Strings
Contents
Strings#
word = "bonjour"
print(word, len(word))
bonjour 7
Add a .
to the variable and then press <TAB>
to get all attached methods available.
word.capitalize()
'Bonjour'
After choosing your method, press shift+<TAB>
to get interface.
word.upper()
'BONJOUR'
help(word.replace) # or word.replace?
Help on built-in function replace:
replace(old, new, count=-1, /) method of builtins.str instance
Return a copy with all occurrences of substring old replaced by new.
count
Maximum number of occurrences to replace.
-1 (the default value) means replace all occurrences.
If the optional argument count is given, only the first count occurrences are
replaced.
word.replace('o','O',1)
'bOnjour'
Strings and print
Function#
Strings can be enclosed in single quotes (’…’) or double quotes (”…”) with the same result. \ can be used to escape quotes:
print('spam eggs') # single quotes
print('doesn\'t') # use \' to escape the single quote...
print("doesn't") # ...or use double quotes instead
print('"Yes," he said.') #
print("\"Yes,\" he said.")
print('"Isn\'t," she said.')
spam eggs
doesn't
doesn't
"Yes," he said.
"Yes," he said.
"Isn't," she said.
print
function translates C special characters
s = '\tFirst line.\nSecond line.' # \n means newline \t inserts tab
print(s) # with print(), \n produces a new line
print(r'\tFirst line.\nSecond line.') # note the r before the quote
First line.
Second line.
\tFirst line.\nSecond line.
String literals with multiple lines#
print("""\
Usage: thingy [OPTIONS]
-h Display this usage message
-H hostname Hostname to connect to
""")
Usage: thingy [OPTIONS]
-h Display this usage message
-H hostname Hostname to connect to
\ character removes the initial newline.
Strings can be concatenated (glued together) with the + operator, and repeated with *
3 * ("Re" + 2 * 'n' + 'es ')
'Rennes Rennes Rennes '
Two or more string literals next to each other are automatically concatenated.
text = ('Put several strings within parentheses '
'to have them joined together.')
text
'Put several strings within parentheses to have them joined together.'
Strings can be indexed, with the first character having index 0. There is no separate character type; a character is simply a string of size one
word = 'Python @ ENSAI'
print(word[0]) # character in position 0
print(word[5]) # character in position 5
P
n
Indices may also be negative numbers, to start counting from the right
print(word[-1]) # last character
print(word[-2]) # second-last character
I
A
Slicing Strings#
Omitted first index defaults to zero,
Omitted second index defaults to the size of the string being sliced.
Step can be set with the third index
print(word[:2]) # character from the beginning to position 2 (excluded)
print(word[4:]) # characters from position 4 (included) to the end
print(word[-2:]) # characters from the second-last (included) to the end
print(word[::-1]) # This is the reversed string!
Py
on @ ENSAI
AI
IASNE @ nohtyP
word[::2]
'Pto NA'
Python strings cannot be changed — they are immutable.

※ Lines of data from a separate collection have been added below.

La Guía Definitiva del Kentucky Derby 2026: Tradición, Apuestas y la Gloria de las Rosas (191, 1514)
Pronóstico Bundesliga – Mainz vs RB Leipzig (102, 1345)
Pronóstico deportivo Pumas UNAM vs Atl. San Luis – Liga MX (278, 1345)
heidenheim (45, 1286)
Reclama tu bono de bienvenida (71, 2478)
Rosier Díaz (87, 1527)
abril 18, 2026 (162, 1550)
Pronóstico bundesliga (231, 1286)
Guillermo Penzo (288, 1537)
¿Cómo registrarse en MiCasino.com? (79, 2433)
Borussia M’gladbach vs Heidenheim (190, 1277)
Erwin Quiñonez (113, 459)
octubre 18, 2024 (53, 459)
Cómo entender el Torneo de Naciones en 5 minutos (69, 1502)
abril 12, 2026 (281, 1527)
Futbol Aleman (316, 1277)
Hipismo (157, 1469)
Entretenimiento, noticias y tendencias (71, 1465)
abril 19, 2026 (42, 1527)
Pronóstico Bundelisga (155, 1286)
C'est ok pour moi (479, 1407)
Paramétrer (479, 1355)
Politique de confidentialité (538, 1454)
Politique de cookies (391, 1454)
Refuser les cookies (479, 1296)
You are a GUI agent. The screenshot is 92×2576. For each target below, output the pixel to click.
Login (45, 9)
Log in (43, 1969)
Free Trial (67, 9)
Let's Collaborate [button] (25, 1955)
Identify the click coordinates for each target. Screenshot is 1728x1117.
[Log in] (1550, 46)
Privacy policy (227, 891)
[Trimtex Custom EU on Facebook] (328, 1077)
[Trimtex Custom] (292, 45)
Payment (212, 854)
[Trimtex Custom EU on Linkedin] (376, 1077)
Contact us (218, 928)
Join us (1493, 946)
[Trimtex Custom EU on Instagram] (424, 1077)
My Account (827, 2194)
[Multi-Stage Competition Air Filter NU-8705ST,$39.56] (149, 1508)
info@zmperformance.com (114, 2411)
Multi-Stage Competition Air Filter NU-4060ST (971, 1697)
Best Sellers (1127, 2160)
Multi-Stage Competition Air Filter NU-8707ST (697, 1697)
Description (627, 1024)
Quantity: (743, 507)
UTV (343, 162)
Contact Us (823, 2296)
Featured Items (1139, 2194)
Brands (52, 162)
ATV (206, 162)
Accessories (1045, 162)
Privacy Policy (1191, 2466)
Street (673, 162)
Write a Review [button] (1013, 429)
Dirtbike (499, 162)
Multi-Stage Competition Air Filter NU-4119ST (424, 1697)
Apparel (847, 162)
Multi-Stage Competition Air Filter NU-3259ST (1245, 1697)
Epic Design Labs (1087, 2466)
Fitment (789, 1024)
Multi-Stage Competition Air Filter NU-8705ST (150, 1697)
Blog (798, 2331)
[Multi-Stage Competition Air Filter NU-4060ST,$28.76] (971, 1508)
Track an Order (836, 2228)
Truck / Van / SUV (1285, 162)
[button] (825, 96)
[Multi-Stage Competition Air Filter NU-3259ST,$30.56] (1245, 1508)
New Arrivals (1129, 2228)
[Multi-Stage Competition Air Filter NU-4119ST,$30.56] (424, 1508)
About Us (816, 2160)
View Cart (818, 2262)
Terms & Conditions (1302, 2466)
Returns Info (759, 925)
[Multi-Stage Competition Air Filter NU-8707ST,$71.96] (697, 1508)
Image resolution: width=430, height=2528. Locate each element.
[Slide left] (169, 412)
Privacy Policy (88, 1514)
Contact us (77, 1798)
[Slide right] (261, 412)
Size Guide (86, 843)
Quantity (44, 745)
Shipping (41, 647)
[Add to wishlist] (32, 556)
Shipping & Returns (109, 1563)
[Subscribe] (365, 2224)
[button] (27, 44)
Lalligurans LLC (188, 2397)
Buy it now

If you need a different string, you should create a new or use Lists.
import sys
try:
word[0] = 'J'
except:
print(sys.exc_info()[0])
<class 'TypeError'>
## Some string methods
print(word.startswith('P'))
True
print(*("\n"+w for w in dir(word) if not w.startswith('_')) )
capitalize
casefold
center
count
encode
endswith
expandtabs
find
format
format_map
index
isalnum
isalpha
isascii
isdecimal
isdigit
isidentifier
islower
isnumeric
isprintable
isspace
istitle
isupper
join
ljust
lower
lstrip
maketrans
partition
removeprefix
removesuffix
replace
rfind
rindex
rjust
rpartition
rsplit
rstrip
split
splitlines
startswith
strip
swapcase
title
translate
upper
zfill
Exercise#
Ask user to input a string.
Print out the string length.
Check if the last character is equal to the first character.
Check if this string contains only letters.
Check if this string is lower case.
Check if this string is a palindrome. A palindrome is a word, phrase, number, or other sequence of characters which reads the same backward as forward.